You know those days or weeks where you are struggling with contentment? Well for me I had one of those days this past week. Ok well in complete and total transparency it was more like the whole week where I was being taught and drug through the mud on contentment. Dont get me wrong! I love my life, my husband, all my boys, our little home on a busy street, and the fact that we work in public safety. However I was battling that little demon, the green eyed monster. I was constantly being drawn to where other people were on their financial journey, how other moms were homeschooling and the way they handled and collected their materials with such ease and grace. How we are working so hard to stick to a budget and our goals so that when we sell the house in a few months we will be setting ourselves up for more options and how it feels like so many others around me are able to go and do without feeling guilty. All on top of beginning the nesting period and wanting to spend every minute cleaning, painting, rearranging, and sprucing up our home.
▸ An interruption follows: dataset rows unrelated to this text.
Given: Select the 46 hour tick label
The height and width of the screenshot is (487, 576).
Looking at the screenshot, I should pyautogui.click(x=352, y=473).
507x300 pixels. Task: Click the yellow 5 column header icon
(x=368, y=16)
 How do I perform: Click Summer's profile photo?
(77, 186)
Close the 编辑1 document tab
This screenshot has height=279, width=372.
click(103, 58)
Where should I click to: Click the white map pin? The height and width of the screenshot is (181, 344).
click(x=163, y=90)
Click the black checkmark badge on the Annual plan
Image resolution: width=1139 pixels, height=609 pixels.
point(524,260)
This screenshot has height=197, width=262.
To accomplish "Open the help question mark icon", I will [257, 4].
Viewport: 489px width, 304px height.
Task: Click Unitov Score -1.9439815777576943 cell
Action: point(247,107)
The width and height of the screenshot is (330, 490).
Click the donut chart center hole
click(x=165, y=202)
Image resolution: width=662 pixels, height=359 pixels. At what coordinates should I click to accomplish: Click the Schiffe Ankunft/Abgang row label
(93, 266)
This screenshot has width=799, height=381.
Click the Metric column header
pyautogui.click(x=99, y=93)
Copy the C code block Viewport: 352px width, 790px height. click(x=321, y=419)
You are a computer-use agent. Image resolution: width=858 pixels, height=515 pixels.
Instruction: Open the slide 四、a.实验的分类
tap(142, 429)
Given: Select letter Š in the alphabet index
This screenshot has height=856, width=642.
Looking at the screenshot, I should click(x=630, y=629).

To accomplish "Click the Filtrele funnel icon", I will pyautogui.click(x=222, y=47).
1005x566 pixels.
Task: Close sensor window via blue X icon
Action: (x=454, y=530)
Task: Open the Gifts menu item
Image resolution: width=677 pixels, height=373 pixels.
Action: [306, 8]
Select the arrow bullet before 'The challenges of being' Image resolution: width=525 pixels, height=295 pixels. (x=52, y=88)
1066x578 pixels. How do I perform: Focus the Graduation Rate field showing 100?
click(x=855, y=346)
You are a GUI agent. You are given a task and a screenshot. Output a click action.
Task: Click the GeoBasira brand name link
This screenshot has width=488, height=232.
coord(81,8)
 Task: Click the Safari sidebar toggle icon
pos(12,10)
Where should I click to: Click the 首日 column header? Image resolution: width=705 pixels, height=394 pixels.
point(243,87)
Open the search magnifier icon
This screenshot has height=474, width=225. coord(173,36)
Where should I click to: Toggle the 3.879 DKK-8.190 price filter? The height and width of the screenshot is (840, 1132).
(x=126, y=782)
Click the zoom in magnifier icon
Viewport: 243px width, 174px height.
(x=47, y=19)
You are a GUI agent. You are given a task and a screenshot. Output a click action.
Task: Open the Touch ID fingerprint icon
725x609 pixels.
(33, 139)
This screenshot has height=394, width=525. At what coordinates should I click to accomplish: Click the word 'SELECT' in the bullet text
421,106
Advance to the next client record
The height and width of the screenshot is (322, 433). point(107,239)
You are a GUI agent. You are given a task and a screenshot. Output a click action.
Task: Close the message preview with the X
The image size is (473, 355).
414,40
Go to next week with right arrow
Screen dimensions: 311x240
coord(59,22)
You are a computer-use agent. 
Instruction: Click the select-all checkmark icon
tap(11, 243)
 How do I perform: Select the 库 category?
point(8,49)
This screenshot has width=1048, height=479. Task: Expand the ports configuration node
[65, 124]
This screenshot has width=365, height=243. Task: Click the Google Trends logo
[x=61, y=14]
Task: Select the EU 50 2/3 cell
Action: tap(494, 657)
I was reminded of the verse in Philippians that says:
So that is what I have been focusing on. I have decided that my goal is to totally get ready for this baby on the $100 budget that we set. That the busy street and loud annoying motorcycles that go by every day at 3:35 will not be a source of frustration but I will pray protection over their bodies and driving ability. That I will rejoice with those that are where I am working towards being. That I will not compare my homeschooling ability to that of other moms who have many years experience on me but that I will learn from them and watch them and see what works best for my family and with the temperament of child the Lord has blessed me with. That I will not let me story and my legacy be one of comparison, frustration, and annoyance but rather one of joy, grace, patience, faith, and an overflowing love for the Lord.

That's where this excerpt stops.